13- The United States and other Western countries under influence of a Zionist lobby pushed for the creation of a “Jewish state” of Israel in Palestine despite the wishes of the native people.

14- Between 1947-1949, 530 Palestinian villages and towns were completely destroyed and their people made refugees.  This process of forcing Palestinians out of their land continued in other forms since the founding of Israel in May 1948.  Today 70% of the 11 million Palestinians in the world are refugees or displaced people.

15- Current day Israel has a set of discriminatory laws that fit the descriptions given in the International Convention on the Suppression and Punishment of the Crime of Apartheid. Every month, the Israeli Knesset takes on more such racist laws.

16- In 1967, Israel occupied the West Bank (including the old city of Jerusalem) and Gaza strip.  Together these two areas are 22% of historic Palestine.  Israel began immediately to build Jewish colonial settlements in these Palestinian lands.
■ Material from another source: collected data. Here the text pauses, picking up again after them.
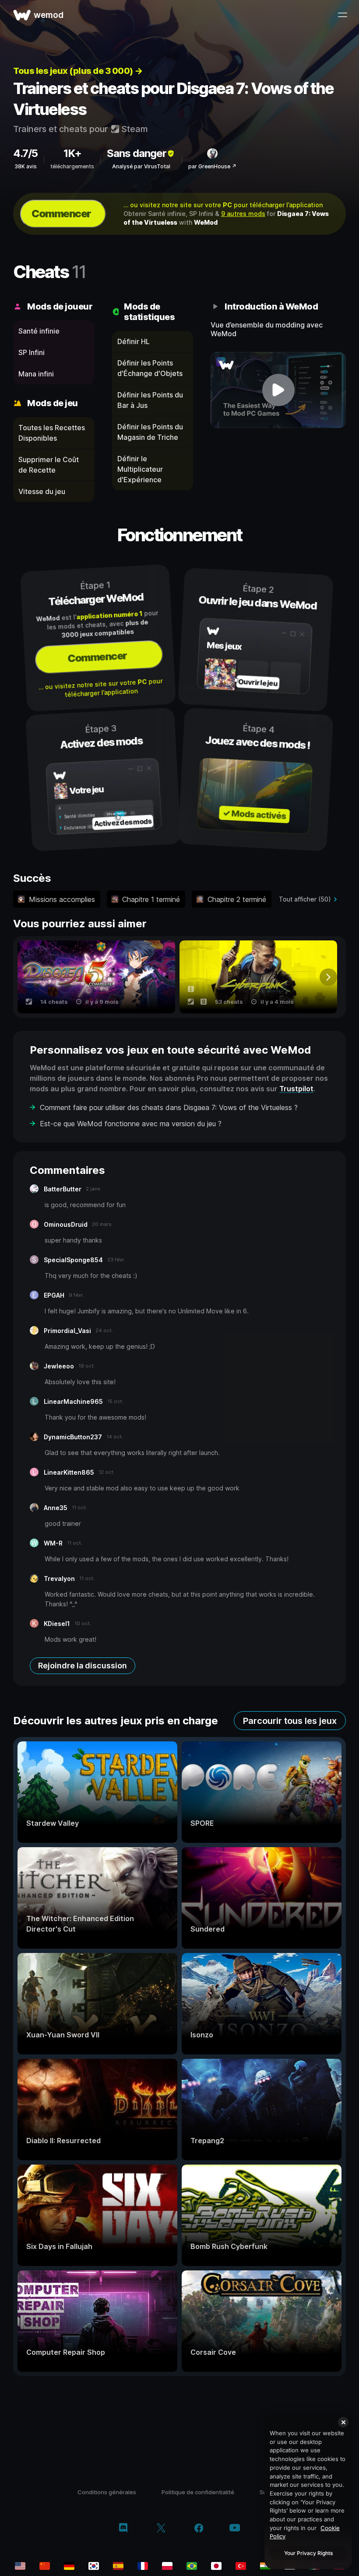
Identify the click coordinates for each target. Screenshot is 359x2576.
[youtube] (234, 2528)
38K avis (25, 166)
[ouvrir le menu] (342, 15)
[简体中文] (44, 2566)
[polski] (167, 2566)
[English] (20, 2566)
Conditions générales (106, 2492)
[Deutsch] (69, 2566)
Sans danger (136, 153)
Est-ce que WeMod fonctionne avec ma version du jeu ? (131, 1123)
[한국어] (93, 2566)
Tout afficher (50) (305, 899)
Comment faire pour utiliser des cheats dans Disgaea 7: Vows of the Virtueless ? (169, 1107)
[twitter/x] (161, 2529)
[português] (192, 2566)
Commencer (61, 213)
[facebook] (199, 2529)
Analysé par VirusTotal (141, 166)
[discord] (123, 2528)
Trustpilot (296, 1088)
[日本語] (216, 2566)
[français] (142, 2566)
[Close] (343, 2422)
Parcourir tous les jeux (290, 1721)
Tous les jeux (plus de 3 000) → (78, 71)
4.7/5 (25, 153)
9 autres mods (243, 213)
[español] (118, 2566)
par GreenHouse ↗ (212, 166)
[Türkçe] (241, 2566)
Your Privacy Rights (308, 2553)
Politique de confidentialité (198, 2492)
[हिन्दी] (265, 2566)
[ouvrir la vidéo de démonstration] (278, 390)
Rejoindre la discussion (82, 1665)
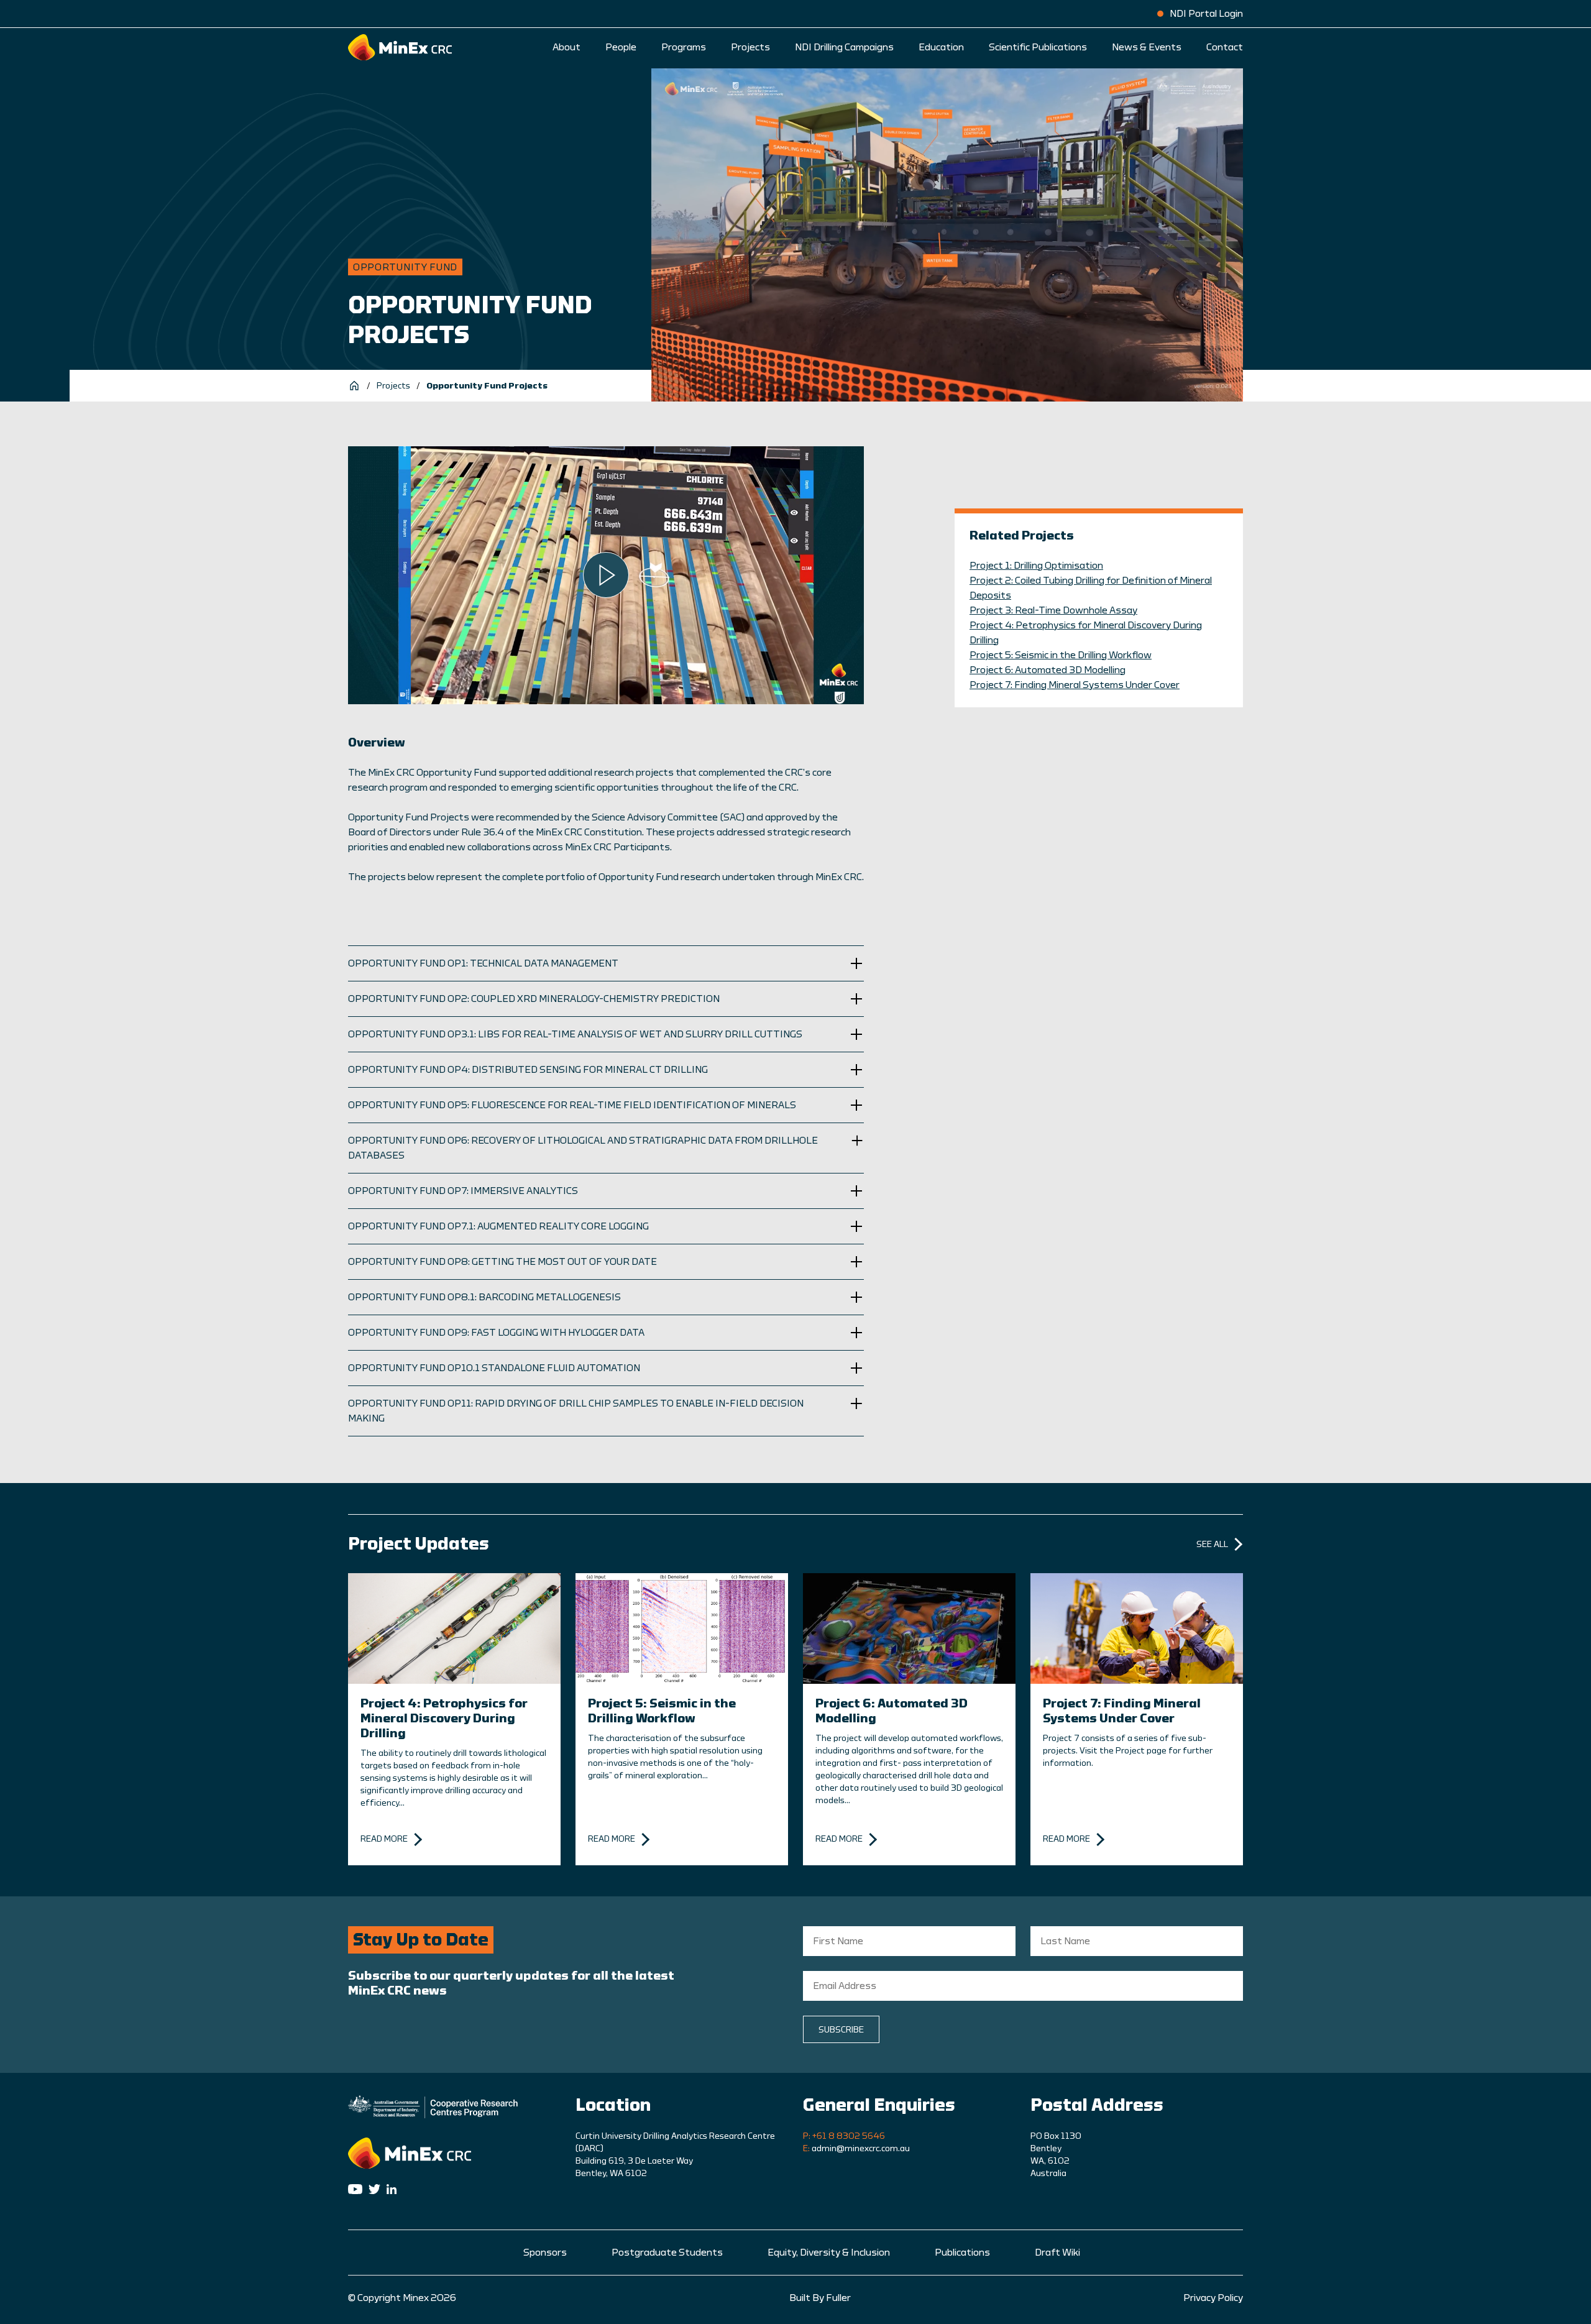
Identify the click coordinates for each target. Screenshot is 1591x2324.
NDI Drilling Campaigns (844, 47)
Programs (683, 47)
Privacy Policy (1213, 2298)
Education (941, 47)
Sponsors (545, 2252)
Contrary to International law, there are now over 200 settlements on our lands housing over 0.5 million Jewish colonial settlers.

17- Israel has built walls around the remaining Palestinian enclaves (ghettos, people warehouses, cantons, reservations) and isolated them from each other and from the rest of Palestine.  These walls separate Palestinians from their lands, from other Palestinians, from schools, from hospitals etc.  As an example, the Bethlehem district houses 180,000 natives, some 50,000 of us living there are refugees from 1948 period.  All of us are restricted now to develop and live on only 13% of the original Bethlehem district size.  87% of the district is now under control of Israeli settlements, military bases, closed military zones etc.  The Bethlehem people are isolated behind a wall and even Jerusalem (6 km away) is off-limits to us.

18- Colonialism involves violence.  Over 80 massacres were committed against native Palestinians.  Over 60,000 Palestinian civilians were killed by Israeli forces and settlers.  This is ten times more than the number of Israeli civilians (most colonial settlers) killed by Palestinians.  Palestinians resisted colonialism over the past 130 years mostly by using non-violent popular resistance something not widely discussed in the Western countries because of attempts to vilify the victims.

19- Palestinians and other Arab countries in conflict with Zionism have been “unreasonably reasonable” as one diplomat described it.  We accept all elements of International law` and all UN (United Nations) resolutions on the issue.  Israel by contrast, violated over 60 UN Security Council resolutions and over 200 UN General Assembly Resolutions.  Without the USA using its veto power to shield Israel from International law at the UN SC, the number would have been doubled.

20- We Palestinians demand and are struggling for our right to return and to self-determination.  We call for a democratic pluralistic state for people of all religions in our historic homeland of Palestine.  We call for equality and justice.  People in Europe and around the world can support us by using education, by coming to visit us, and by Boycotts, Divestments, and Sanctions (BDS).  This is a collective human struggle similar to what happened in challenging apartheid in South Africa.

There are` many books and references available to document each point.